Curation: A History Part V

The Age of Search

This is part 5 of a 7 article series that examines the technological history and theory behind the curation of human thought and discovery.

The Internet, and it’s subsequent evolution into the Web, led to an explosion of curation efforts on an unthinkable scale. Personal curation devices in the form of cameras, recorders, computers, and the smartphone made curation accessible to the masses. The problem was no longer about getting your hands on all of this human knowledge but instead became a question of how one could sort through it all.

For as long as humans have been curating we have also been indexing. Labeling, organizing and storing information in a way that made it easy to find the right information at the right time.

It was this need for indexing that would spur the efforts of countless engineers and researchers that would give us the search experience we rely on today.

And it is the history of those efforts we shall turn to next.

The Early Days

In 1987, the school of computer science at Canada’s McGill University launched a project to connect the school to the Internet. While the Internet was already being used by many other universities and research teams around the world, this particular project would lead to the creation of the Archie (short for ‘archive’) search engine.

While the search functionality provided was nothing compared to what most people think of today when it comes to search, this was an important first step. Disparate curated information could be tracked and held in a singular location for retrieval at a later point in time. It was one thing for people to be curating en masse, but if that curation couldn’t be easily found it might as well not have been saved at all. Archie provided the early foundation for connecting those with questions to an archive of answers.

Other iterations and spin-offs of Archie would be developed, but it would be the advent of the World Wide Web which would lead to the next big shift in search.

-------

# Tasks to perform
A. According to the curation history article, why was the Archie search engine an important first step for search? Answer in one to three sentences.
B. List every personal curation device that the curation history article names.
C. Pick up the curation history article after its final sentence and keep writing it.
You won't need the records for any of this.

-------

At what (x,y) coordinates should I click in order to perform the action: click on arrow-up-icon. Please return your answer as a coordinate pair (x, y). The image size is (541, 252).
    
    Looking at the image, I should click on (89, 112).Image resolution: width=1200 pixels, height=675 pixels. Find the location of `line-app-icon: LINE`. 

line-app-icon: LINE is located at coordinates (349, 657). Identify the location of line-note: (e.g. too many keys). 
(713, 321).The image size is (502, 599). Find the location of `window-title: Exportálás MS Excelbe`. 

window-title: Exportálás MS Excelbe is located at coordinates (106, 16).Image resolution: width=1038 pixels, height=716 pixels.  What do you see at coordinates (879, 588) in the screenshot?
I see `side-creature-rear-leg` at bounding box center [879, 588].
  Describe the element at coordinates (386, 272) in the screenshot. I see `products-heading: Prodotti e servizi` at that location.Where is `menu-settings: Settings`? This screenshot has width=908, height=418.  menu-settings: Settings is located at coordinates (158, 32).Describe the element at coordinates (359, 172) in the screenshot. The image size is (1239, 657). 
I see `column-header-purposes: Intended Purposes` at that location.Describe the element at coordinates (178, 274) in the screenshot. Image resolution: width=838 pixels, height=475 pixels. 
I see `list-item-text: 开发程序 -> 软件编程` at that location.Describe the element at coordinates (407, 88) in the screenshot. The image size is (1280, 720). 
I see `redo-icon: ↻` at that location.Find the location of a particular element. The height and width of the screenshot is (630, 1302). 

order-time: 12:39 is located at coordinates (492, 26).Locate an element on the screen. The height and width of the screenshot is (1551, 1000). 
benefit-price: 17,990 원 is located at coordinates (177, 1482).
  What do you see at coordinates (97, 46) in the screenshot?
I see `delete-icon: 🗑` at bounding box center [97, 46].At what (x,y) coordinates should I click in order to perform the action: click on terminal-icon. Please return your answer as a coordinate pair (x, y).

-------

# Responses by item number
A. Archie let scattered curated information be tracked and kept in one place so it could be retrieved later. That mattered because curation that can't be easily found might as well not have been saved at all. Archie laid the early groundwork for connecting people who had questions with an archive of answers.

B.
- Cameras
- Recorders
- Computers
- The smartphone

C.
The move from the Internet to the Web was major. Previously, the sharing of files required the curator to set up a server with a file holding their information so that an individual seeking that information could request it. The problem with this model was that you needed to know the server the file was stored on. This wasn’t a problem when it came to curating and sharing information in small groups, but it suffered from the fragmentation that came with the growth of the Internet.

There was a lot more information on servers you or your search engine didn’t know about. The Internet was proving to be an amazing tool for archiving knowledge but finding it was still prohibitive.

Crawling the Web

The Web helped solve this problem with a technology called Hypertext Transfer Protocol (HTTP). Combined with Hypertext Markup Language (HTML) and the Internet Protocol Suite (TCP/IP), HTTP (in conjunction with a web browser) allowed an individual to request information from a server that could then provide that information through HTML in the form of a website with TCP/IP facilitating the entire exchange.

When you visit a website today this is what happens in between clicking a link on Google and loading the website associated with that link. This technology proved to be the catalyst that was needed to bring together the curation power of computing and the potential the Internet held to provide global access to that information. The functionality provided by the HTTP/HTML system set the stage for a major curation turning point that came in the form of hyperlinks.

Hyperlinks, those links we use to navigate from page to page on the internet, proved to be the missing piece of the puzzle that was uniting a fragmented digital world of human insight. Their inception enabled the proliferation of web crawlers, software that indexes sites on the Web by jumping from hyperlink to hyperlink.

These crawlers would start with a set of popular and well-connected sites known as ‘seed’ pages. Using these crawlers, we were able to index the pages they were visiting in order to build a collection of all the sites on the Web. Suddenly, you didn’t need to know what server a particular piece of information was being curated on in order to access it, all you had to do was search the index built by the crawlers. It was from this advancement that we took our first steps toward search as we know it today.

Thinking with Portals

Web crawlers and indexing had connected the web and solved the accessibility problem of uniting digitally curated information with anyone that had the inclination to seek it out. But as the Web continued to grow the amount of curated content made it impractical for a human to sift through if they needed an answer to a question. Curation was no longer about saving knowledge in an accessible way. Instead, humanity needed to figure out how to find the right information from within this seemingly endless web of sites.

Early search algorithms were introduced as a way of connecting users to the right indexed web page, but they had a long way to go before they even resembled the algorithms people rely on in the modern day. They still had trouble understanding how best to connect users with the most appropriate answers, but more than that they were easily gamed by spammers and other opportunists. This compounded the issue even further.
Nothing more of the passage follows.